▶ [Task requirements]: Give an exact copy of the line that has "Given: Expand the led(7:0) signal entry" and of every line below it, through the last, with nothing else.

▶ [Data records]:
· · · ·
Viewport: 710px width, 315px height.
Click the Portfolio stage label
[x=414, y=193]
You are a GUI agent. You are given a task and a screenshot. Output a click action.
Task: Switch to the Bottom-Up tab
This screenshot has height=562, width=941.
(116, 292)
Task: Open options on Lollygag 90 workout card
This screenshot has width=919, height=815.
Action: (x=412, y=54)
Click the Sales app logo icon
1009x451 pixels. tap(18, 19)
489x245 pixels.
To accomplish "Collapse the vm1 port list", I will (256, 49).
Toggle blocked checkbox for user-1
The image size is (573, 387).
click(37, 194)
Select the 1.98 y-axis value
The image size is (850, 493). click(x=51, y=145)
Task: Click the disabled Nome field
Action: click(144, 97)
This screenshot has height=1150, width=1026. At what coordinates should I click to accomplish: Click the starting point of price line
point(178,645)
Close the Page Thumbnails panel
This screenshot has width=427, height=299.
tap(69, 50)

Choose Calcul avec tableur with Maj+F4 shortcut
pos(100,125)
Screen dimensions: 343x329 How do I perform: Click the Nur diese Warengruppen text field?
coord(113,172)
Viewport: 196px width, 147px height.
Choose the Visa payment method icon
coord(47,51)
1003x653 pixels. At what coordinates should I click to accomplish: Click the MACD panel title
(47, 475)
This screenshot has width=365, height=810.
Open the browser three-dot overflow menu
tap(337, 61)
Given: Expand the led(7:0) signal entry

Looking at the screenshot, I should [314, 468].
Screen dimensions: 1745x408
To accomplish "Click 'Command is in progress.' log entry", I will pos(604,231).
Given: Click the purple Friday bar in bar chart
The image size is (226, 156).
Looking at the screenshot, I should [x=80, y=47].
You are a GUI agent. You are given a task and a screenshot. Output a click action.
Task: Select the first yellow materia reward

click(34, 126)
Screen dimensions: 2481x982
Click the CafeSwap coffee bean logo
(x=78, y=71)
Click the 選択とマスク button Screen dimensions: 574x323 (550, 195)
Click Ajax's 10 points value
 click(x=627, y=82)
· · · ·
▶ [Completed task]:
Given: Expand the led(7:0) signal entry

Looking at the screenshot, I should [314, 468].
Screen dimensions: 1745x408
To accomplish "Click 'Command is in progress.' log entry", I will pos(604,231).
Given: Click the purple Friday bar in bar chart
The image size is (226, 156).
Looking at the screenshot, I should [x=80, y=47].
You are a GUI agent. You are given a task and a screenshot. Output a click action.
Task: Select the first yellow materia reward

click(34, 126)
Screen dimensions: 2481x982
Click the CafeSwap coffee bean logo
(x=78, y=71)
Click the 選択とマスク button Screen dimensions: 574x323 (550, 195)
Click Ajax's 10 points value
 click(x=627, y=82)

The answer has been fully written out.